>> Begin Text section

Hester v. Whatever It Takes

Decision Date06 January 2022
Docket NumberCivil Action 3:21-CV-578-RGJ
CourtU.S. District Court — Western District of Kentucky
PartiesKENNETH HESTER Plaintiff v. WHATEVER IT TAKES, ET AL Defendants
MEMORANDUM OPINION AND ORDER

Rebecca Grady Jennings, District Judge

Defendants Whatever It Takes Transmissions & Parts, Inc. (WIT), Whatever It Takes Transmissions &amp Parts, Inc. Deferred Compensation Plan (the Plan), and Rodney Peters (“Peters”) (collectively, Defendants), move to dismiss under Fed.R.Civ.P. 12(b)(6). [DE 11]. Plaintiff, Kenneth Hester (Hester), moves to remand this action to state court. [DE 12]. Briefing is complete and the matters are ripe. [DE 14; DE 15; DE 16]. For the reasons below Hester's Motion to Remand [DE 12] is GRANTED, Hester's Request for Attorney's Fees and Costs is DENIED [DE 12]; and WIT's Motion to Dismiss [DE 11] is DENIED AS MOOT.

>> End Text section

Direction 1 » Could you write out the part of the court opinion starting at "Defendants Whatever It" and ending at "DENIED AS MOOT."?

>> Begin Input for this task

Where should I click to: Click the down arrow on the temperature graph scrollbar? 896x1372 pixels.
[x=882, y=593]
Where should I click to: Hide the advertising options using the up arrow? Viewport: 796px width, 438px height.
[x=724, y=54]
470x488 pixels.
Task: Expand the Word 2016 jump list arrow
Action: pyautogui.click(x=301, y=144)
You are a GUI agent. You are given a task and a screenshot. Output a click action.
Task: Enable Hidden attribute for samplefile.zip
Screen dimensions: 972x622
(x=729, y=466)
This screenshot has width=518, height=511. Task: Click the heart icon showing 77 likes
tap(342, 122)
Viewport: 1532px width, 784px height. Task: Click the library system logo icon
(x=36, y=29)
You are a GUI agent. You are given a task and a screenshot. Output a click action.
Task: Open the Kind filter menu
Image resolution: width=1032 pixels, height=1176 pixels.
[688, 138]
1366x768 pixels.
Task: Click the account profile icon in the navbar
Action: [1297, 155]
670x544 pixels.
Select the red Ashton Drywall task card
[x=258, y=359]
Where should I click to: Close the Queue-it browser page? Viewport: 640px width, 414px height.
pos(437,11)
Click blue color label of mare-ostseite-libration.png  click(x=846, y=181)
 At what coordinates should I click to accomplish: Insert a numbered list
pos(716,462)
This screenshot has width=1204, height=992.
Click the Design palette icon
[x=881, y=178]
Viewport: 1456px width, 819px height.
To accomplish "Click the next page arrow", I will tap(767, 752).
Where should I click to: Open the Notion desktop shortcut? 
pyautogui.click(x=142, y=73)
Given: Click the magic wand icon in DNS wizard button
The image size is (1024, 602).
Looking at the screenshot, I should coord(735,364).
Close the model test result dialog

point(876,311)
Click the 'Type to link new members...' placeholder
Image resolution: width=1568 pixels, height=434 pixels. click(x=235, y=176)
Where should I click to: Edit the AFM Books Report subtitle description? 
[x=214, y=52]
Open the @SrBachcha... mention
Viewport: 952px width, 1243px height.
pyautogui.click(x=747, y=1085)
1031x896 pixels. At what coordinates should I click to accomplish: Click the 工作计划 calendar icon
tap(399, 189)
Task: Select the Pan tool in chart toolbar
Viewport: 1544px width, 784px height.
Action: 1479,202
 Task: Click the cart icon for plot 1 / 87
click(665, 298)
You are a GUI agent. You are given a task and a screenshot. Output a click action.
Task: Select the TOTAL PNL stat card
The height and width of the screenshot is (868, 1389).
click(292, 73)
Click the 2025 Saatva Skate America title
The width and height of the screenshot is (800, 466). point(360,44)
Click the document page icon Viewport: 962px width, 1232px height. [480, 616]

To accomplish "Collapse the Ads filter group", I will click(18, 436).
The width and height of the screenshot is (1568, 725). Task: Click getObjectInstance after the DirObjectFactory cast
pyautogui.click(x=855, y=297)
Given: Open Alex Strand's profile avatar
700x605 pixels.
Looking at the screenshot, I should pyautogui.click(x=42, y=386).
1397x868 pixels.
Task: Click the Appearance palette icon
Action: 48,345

>> End Input for this task

Direction 2 » Can you give again the lines of the listing starting at the line containing "Given: Click the" and ending at the line containing "pyautogui.click(x=855, y=297)"?

Answer 1 »
Defendants Whatever It Takes Transmissions & Parts, Inc. (WIT), Whatever It Takes Transmissions &amp Parts, Inc. Deferred Compensation Plan (the Plan), and Rodney Peters (“Peters”) (collectively, Defendants), move to dismiss under Fed.R.Civ.P. 12(b)(6). [DE 11]. Plaintiff, Kenneth Hester (Hester), moves to remand this action to state court. [DE 12]. Briefing is complete and the matters are ripe. [DE 14; DE 15; DE 16]. For the reasons below Hester's Motion to Remand [DE 12] is GRANTED, Hester's Request for Attorney's Fees and Costs is DENIED [DE 12]; and WIT's Motion to Dismiss [DE 11] is DENIED AS MOOT.

Answer 2 »
Given: Click the magic wand icon in DNS wizard button
The image size is (1024, 602).
Looking at the screenshot, I should coord(735,364).
Close the model test result dialog

point(876,311)
Click the 'Type to link new members...' placeholder
Image resolution: width=1568 pixels, height=434 pixels. click(x=235, y=176)
Where should I click to: Edit the AFM Books Report subtitle description? 
[x=214, y=52]
Open the @SrBachcha... mention
Viewport: 952px width, 1243px height.
pyautogui.click(x=747, y=1085)
1031x896 pixels. At what coordinates should I click to accomplish: Click the 工作计划 calendar icon
tap(399, 189)
Task: Select the Pan tool in chart toolbar
Viewport: 1544px width, 784px height.
Action: 1479,202
 Task: Click the cart icon for plot 1 / 87
click(665, 298)
You are a GUI agent. You are given a task and a screenshot. Output a click action.
Task: Select the TOTAL PNL stat card
The height and width of the screenshot is (868, 1389).
click(292, 73)
Click the 2025 Saatva Skate America title
The width and height of the screenshot is (800, 466). point(360,44)
Click the document page icon Viewport: 962px width, 1232px height. [480, 616]

To accomplish "Collapse the Ads filter group", I will click(18, 436).
The width and height of the screenshot is (1568, 725). Task: Click getObjectInstance after the DirObjectFactory cast
pyautogui.click(x=855, y=297)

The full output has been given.